> _TEXT TO READ_

*****

MR: “It was funny. Scott came around before the end of last season and said, ‘I need to be doing more. I don’t feel you’re getting the best out of me’. I said, ‘Well, what are you thinking – come on, spit it out’. He said, ‘It’s a massive call’. I said, ‘I like it’.

“I hadn’t lost my appetite but he’s taken me up to another level. When you’ve been doing it 27 years people might say you’ve lost it. I haven’t lost that will to win – ask any referee if I have! But he’s given me that extra edge.

“The first thing I said to Scott was, ‘I want you to do the first talk in the dressing room’. That was something that came from the boys at Slough – decide who is talking first, decide who is going to talk at half-time.

“He managed Willand but then he was doing it his way and now we’re doing it as a joint venture. That’s gone really well. He can intervene when I’m talking and back it up. Scott will be better for the season he’s had under his belt and I will as well.”

SR: “Martyn and my dad moved down to the west country to play for Exeter so we’ve always been in the same area. We have a chat on a Friday night about the team. We think pretty similar so there’s not too much discussion.

“We’ve got a great bunch of lads – they’ve got great attitudes and they make managing easy. We’re both winners. Martyn has won umpteen things in his career and I’ve been lucky enough to be relatively successful on the playing side. I’ve played 400 games for Tiverton and he was manager for virtually all of them so we know how each other thinks and what we want from our team.”

Tiverton Town reached the FA Vase final under Martyn Rogers in 1993, only to lose 1-0 to Bridlington Town.

He vowed they would return and learned from mistakes he made in the build-up to the big game at Wembley. In 1998, they beat Tow Law Town 1-0 thanks to Pete Barley’s late strike.

A year later, they won by the same scoreline against Bedlington Terriers. This time another substitute, who had also played in their triumph the season before, grabbed the late decisive goal – a young Scott Rogers.

*****

Element and text location rows
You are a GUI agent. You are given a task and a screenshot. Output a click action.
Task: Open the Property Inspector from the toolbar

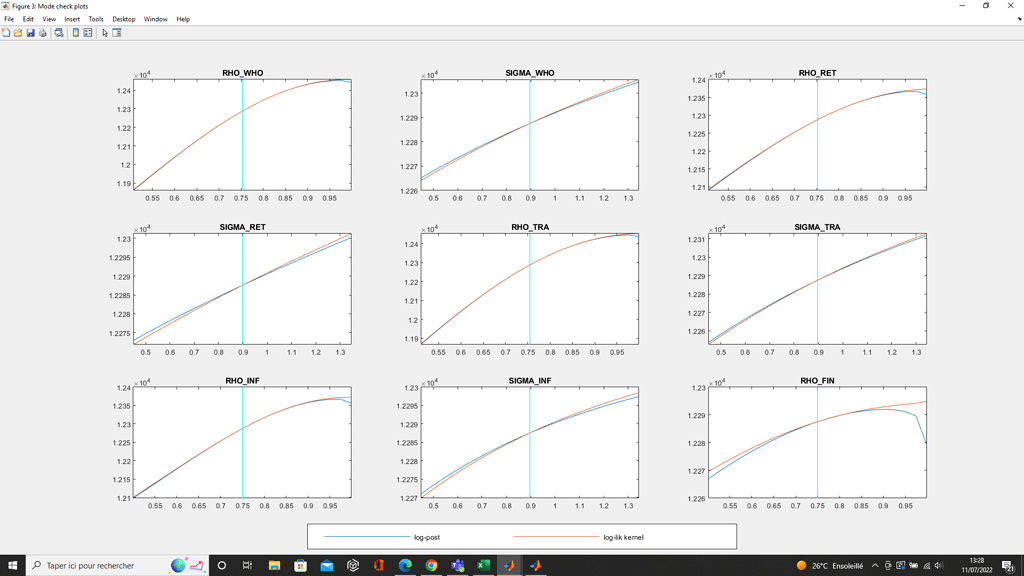115,32
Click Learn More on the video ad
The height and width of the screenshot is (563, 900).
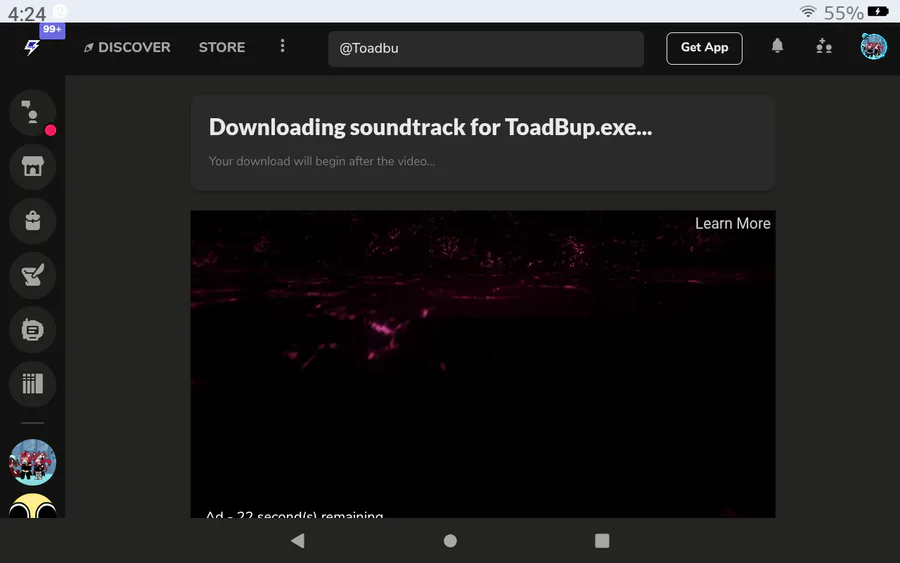732,224
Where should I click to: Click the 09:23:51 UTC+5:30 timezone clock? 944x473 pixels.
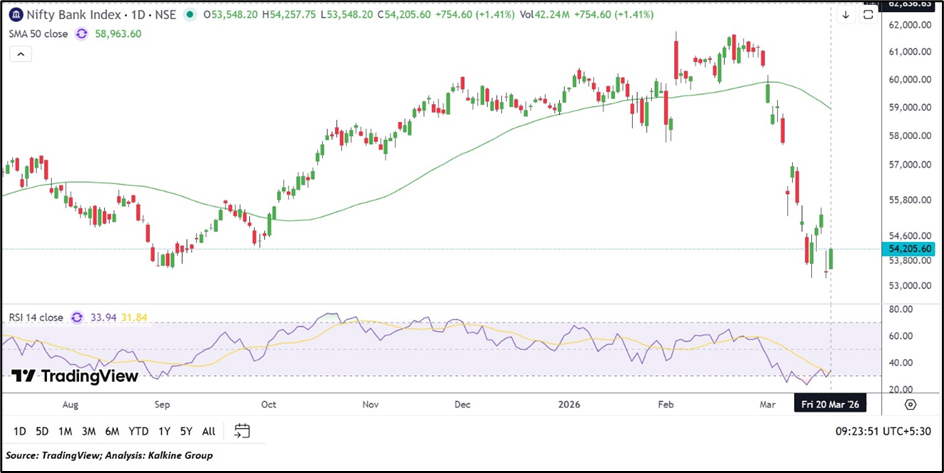coord(874,431)
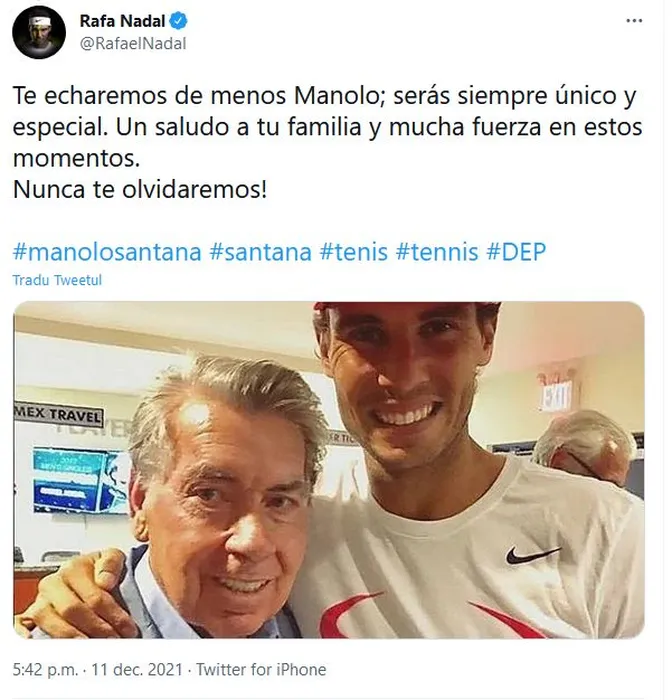The width and height of the screenshot is (672, 700).
Task: Click the 5:42 p.m. timestamp
Action: point(45,670)
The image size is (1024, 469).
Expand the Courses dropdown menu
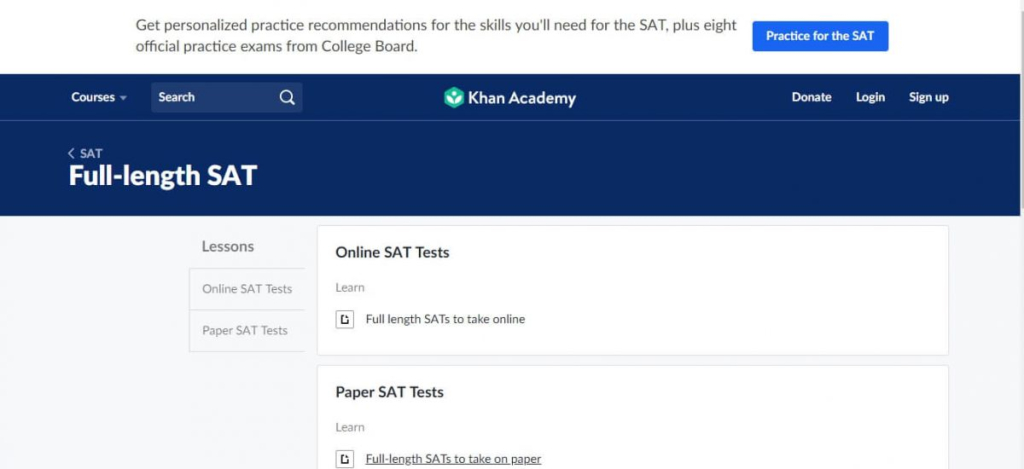coord(99,97)
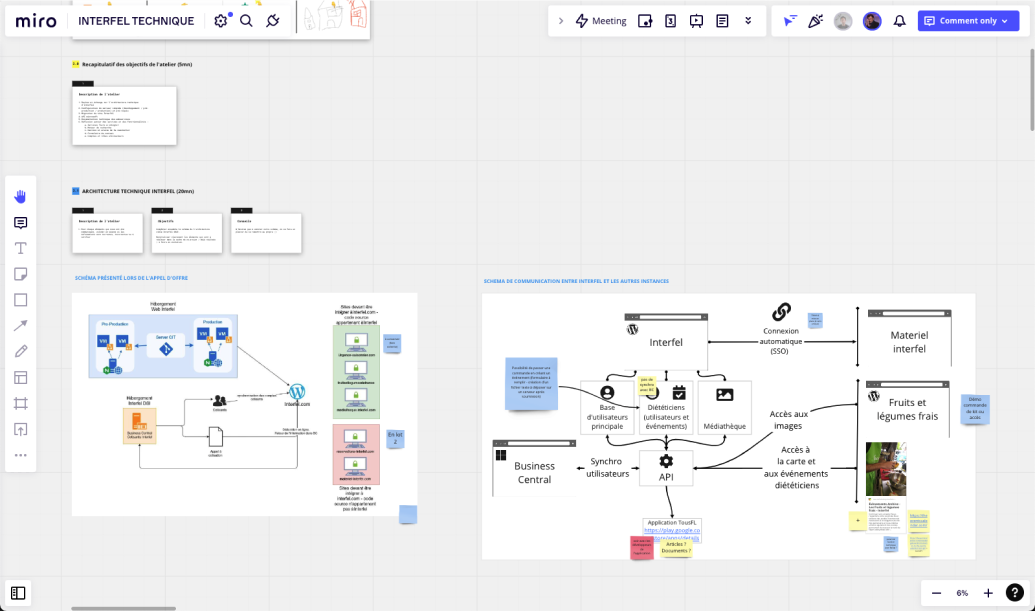Open the reactions party popper icon

coord(816,21)
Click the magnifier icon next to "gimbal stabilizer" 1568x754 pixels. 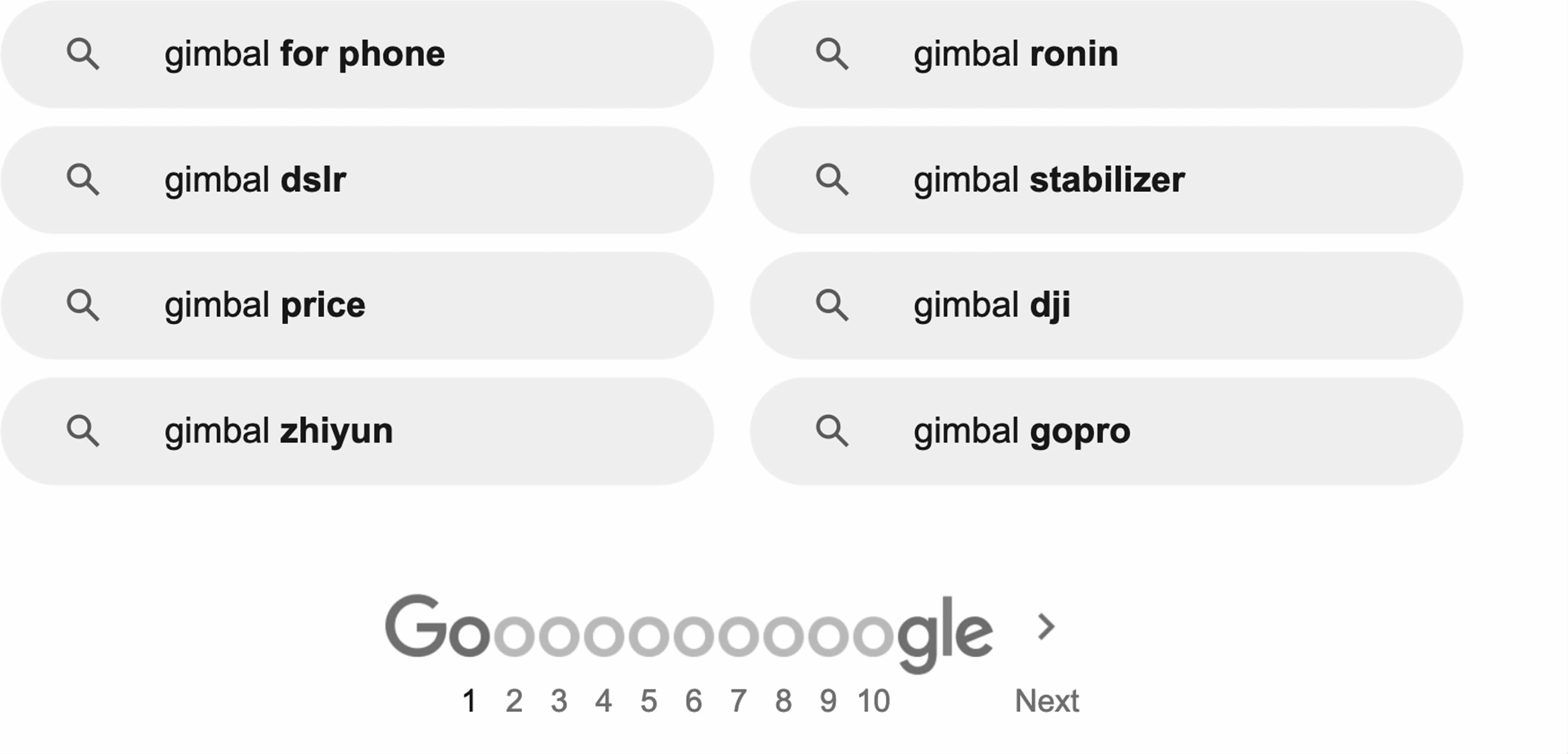click(x=832, y=180)
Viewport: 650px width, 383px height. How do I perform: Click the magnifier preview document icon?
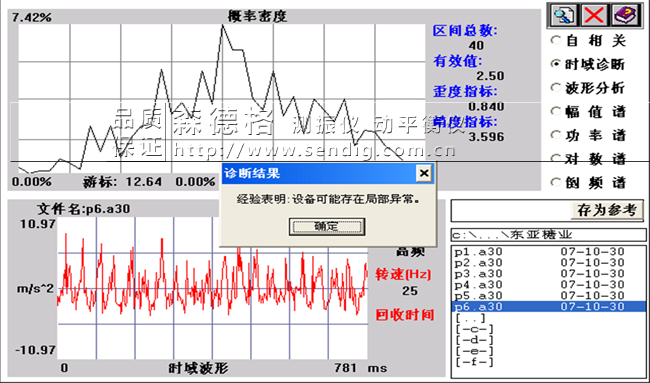(x=563, y=15)
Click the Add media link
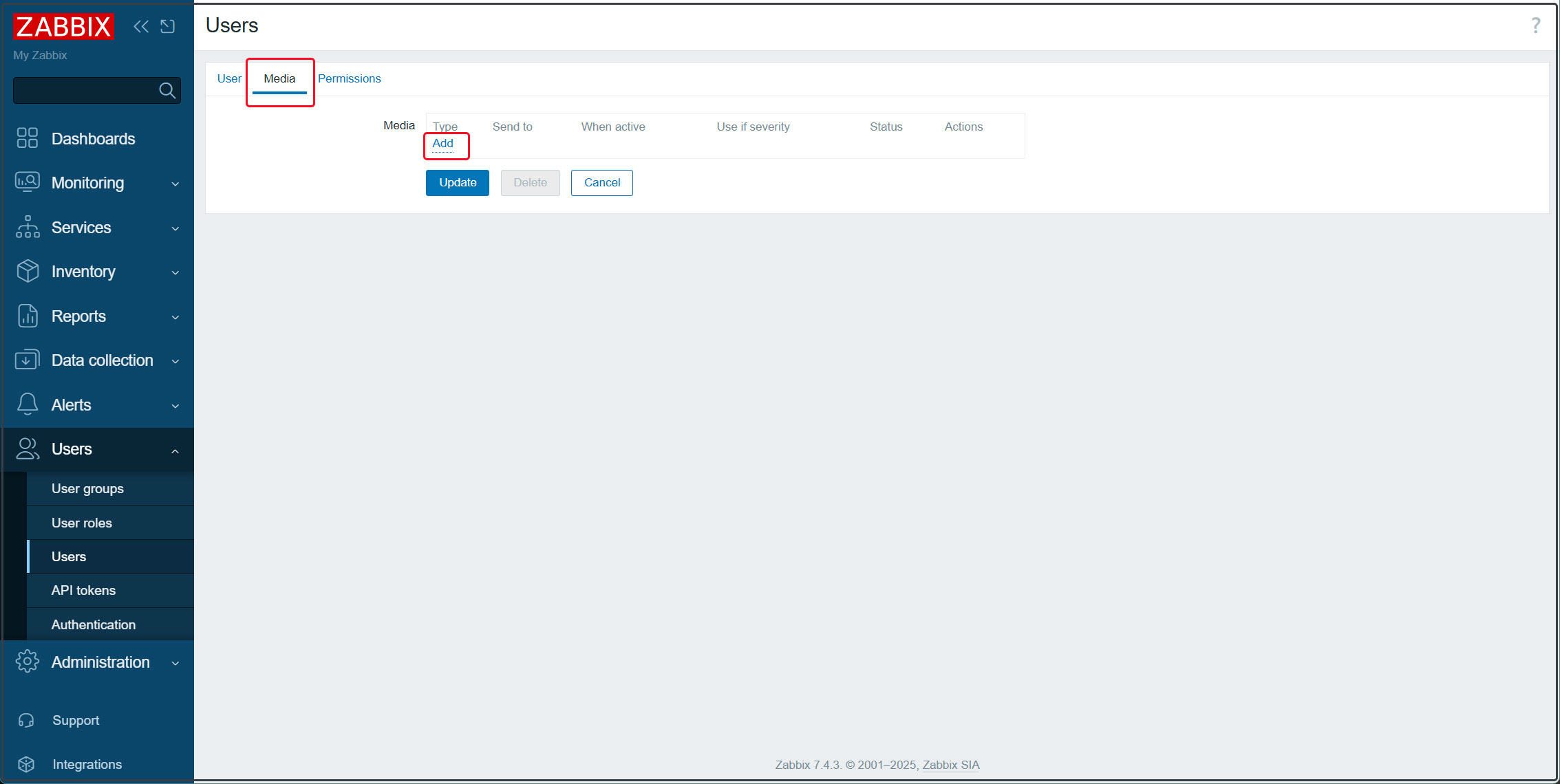 point(442,144)
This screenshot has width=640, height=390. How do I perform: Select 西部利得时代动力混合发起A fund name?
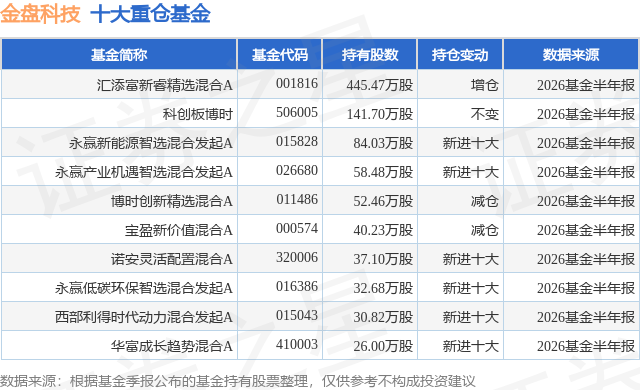click(x=144, y=317)
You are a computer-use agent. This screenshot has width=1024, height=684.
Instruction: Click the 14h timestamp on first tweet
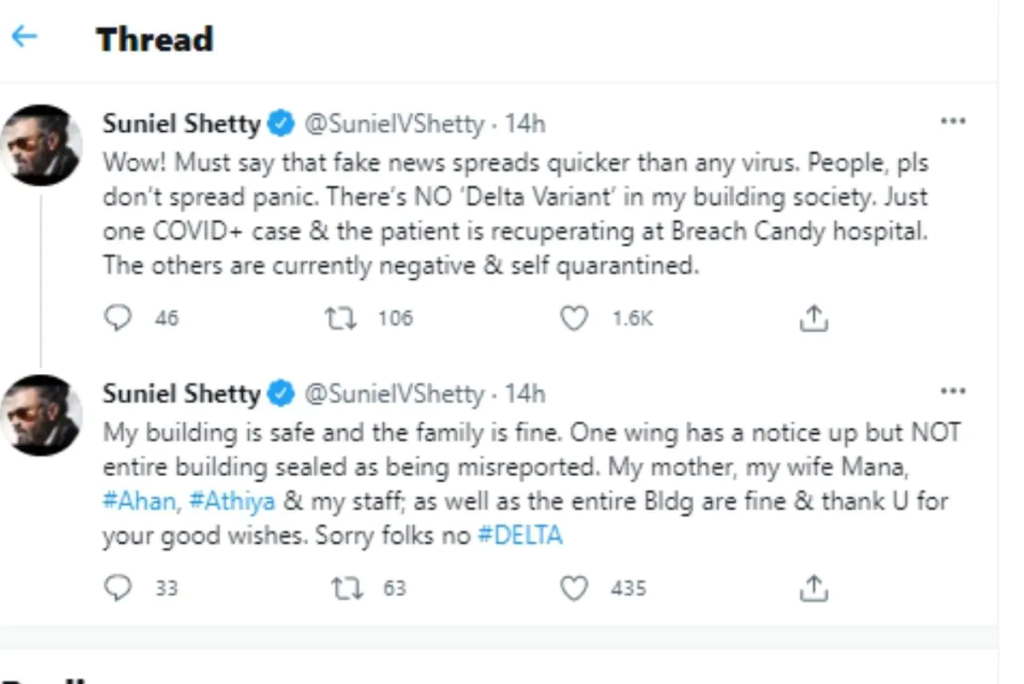click(x=525, y=124)
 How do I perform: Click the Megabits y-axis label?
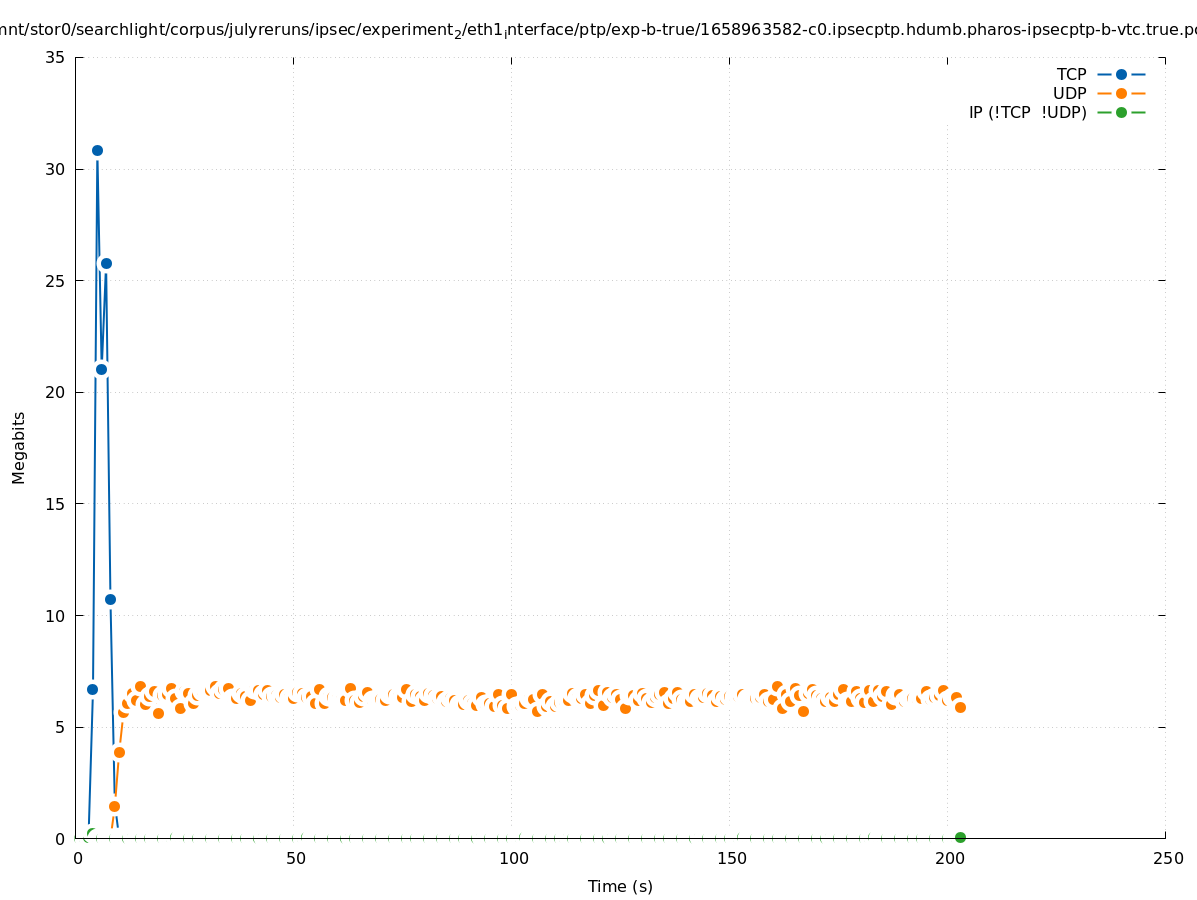tap(19, 447)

*****

Duplicate the stretch of the Tiverton Town interview from "A year later, they" through "young Scott Rogers.". These rows have no connection to the interview text about Tiverton Town.

> _SOLUTION TO THIS TASK_
A year later, they won by the same scoreline against Bedlington Terriers. This time another substitute, who had also played in their triumph the season before, grabbed the late decisive goal – a young Scott Rogers.